Document extract:
_ _ _ _ _ _ _

DANIEL SUÁREZ – 2019 Bristol II Race Advance

Daniel Suárez and the No. 41 Haas Automation Mustang team for Stewart-Haas Racing (SHR) head to Bristol (Tenn.) Motor Speedway for Saturday night’s Bass Pro Shops Night Race. It will be Suárez’s sixth Monster Energy NASCAR Cup Series start at the high-banked, concrete half-mile oval.

Suárez is coming off a solid fifth-place finish Sunday at Michigan International Speedway in Brooklyn. The weekend at the fast, 2-mile oval was not without its share of drama, however, as Suárez experienced a cut tire during Saturday’s final practice session that caused him to lose control and damage the No. 41 machine. But the Mexico native and his team rallied for a strong finish on race day, allowing him to gain valuable points in his quest to earn a spot in the 10-race Cup Series playoffs, which begin Sept. 15 at Las Vegas Motor Speedway.

_ _ _ _ _ _ _

Data shown:
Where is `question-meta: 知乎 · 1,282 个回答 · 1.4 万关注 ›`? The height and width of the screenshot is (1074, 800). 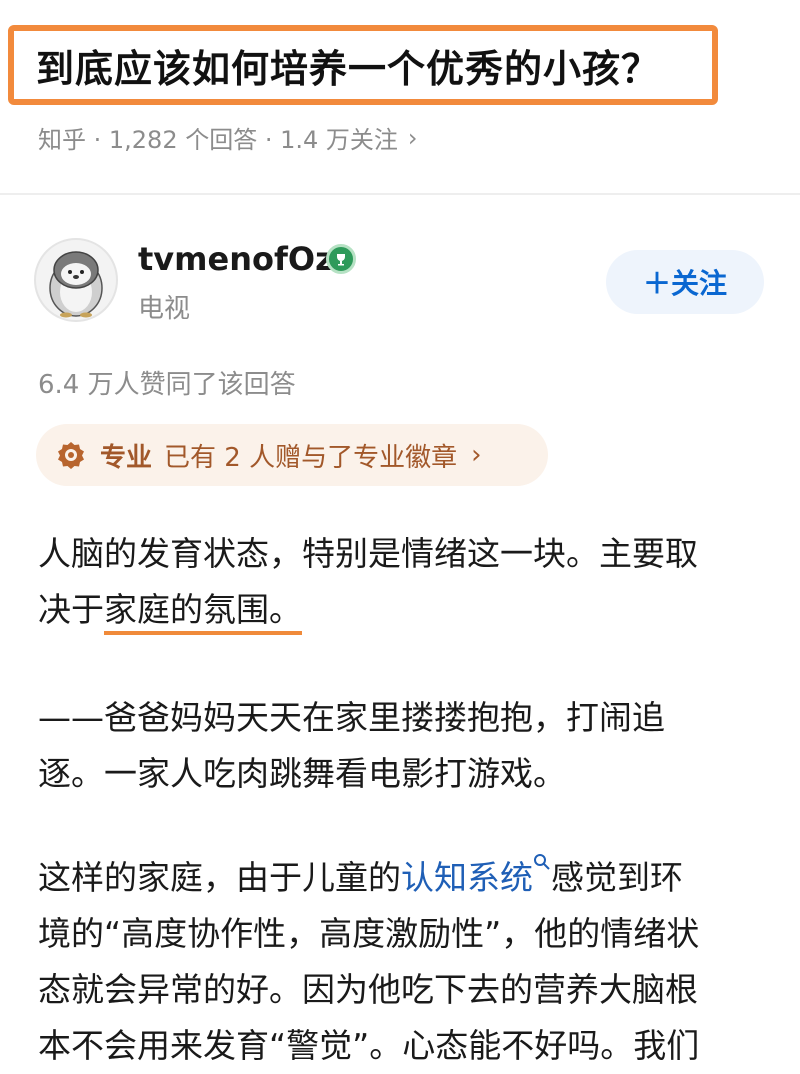 question-meta: 知乎 · 1,282 个回答 · 1.4 万关注 › is located at coordinates (228, 138). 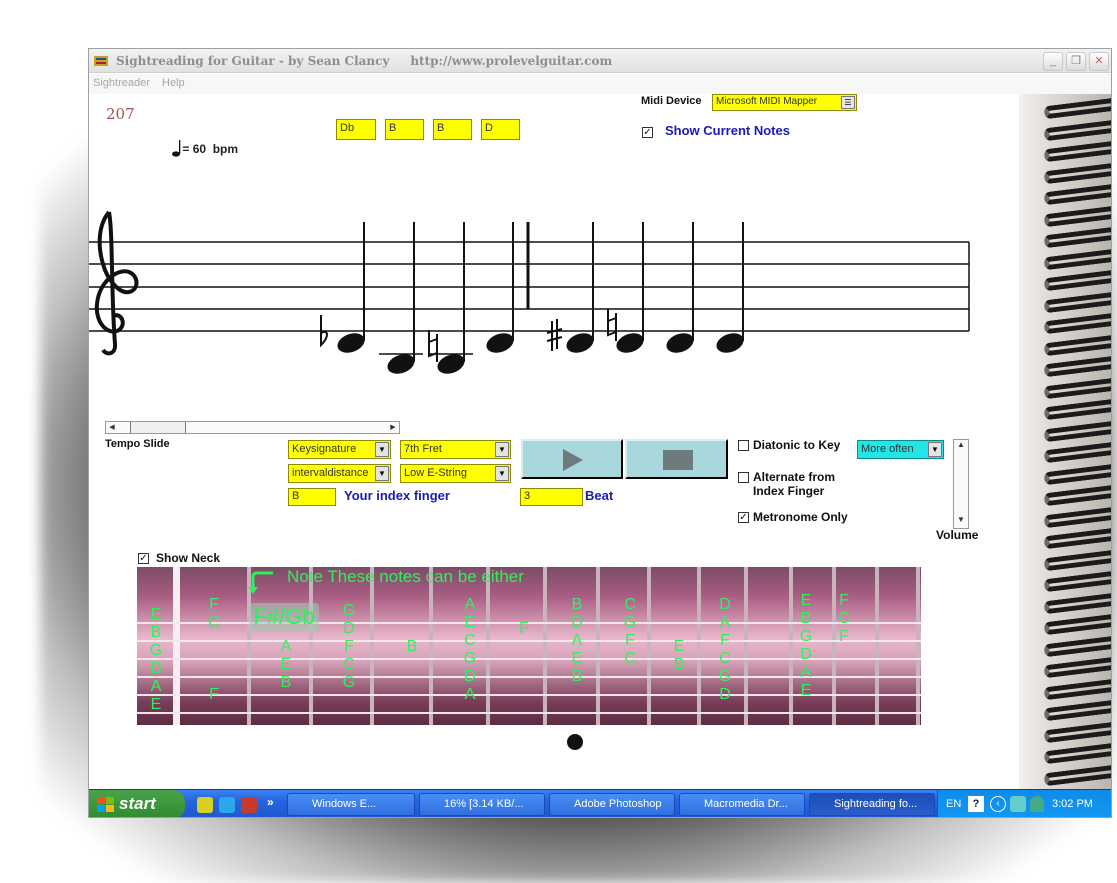 I want to click on note-box-2: B, so click(x=404, y=130).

_ _ _ _ _ _ _

Problem set:
1) List every speedway named in the Daniel Suárez Bristol race preview.
2) Write the next paragraph of the Daniel Suárez Bristol race preview, picking up after its last sentence.

Responses to the exercise:
1) Bristol (Tenn.) Motor Speedway, Michigan International Speedway, Las Vegas Motor Speedway

2)
The 27-year-old earned an eighth-place finish at this year’s April race at Bristol, his highest Cup Series career finish at the short track, where he has an average starting position of 17.6 and an average finishing position of 14.0, along with five laps led. The Haas Automation driver has completed 99.9 percent of all possible laps at Bristol.

Suárez arrives at Bristol 17th in the Cup Series standings to round out the four-driver SHR contingent. If he captures a playoff position, it will be the first of his Cup Series career. Last year, all four SHR entries secured a playoff spot and at least one regular-season victory. SHR teammate Kevin Harvick has already secured his spot in the playoffs with wins at New Hampshire Motor Speedway in July, and last weekend at Michigan.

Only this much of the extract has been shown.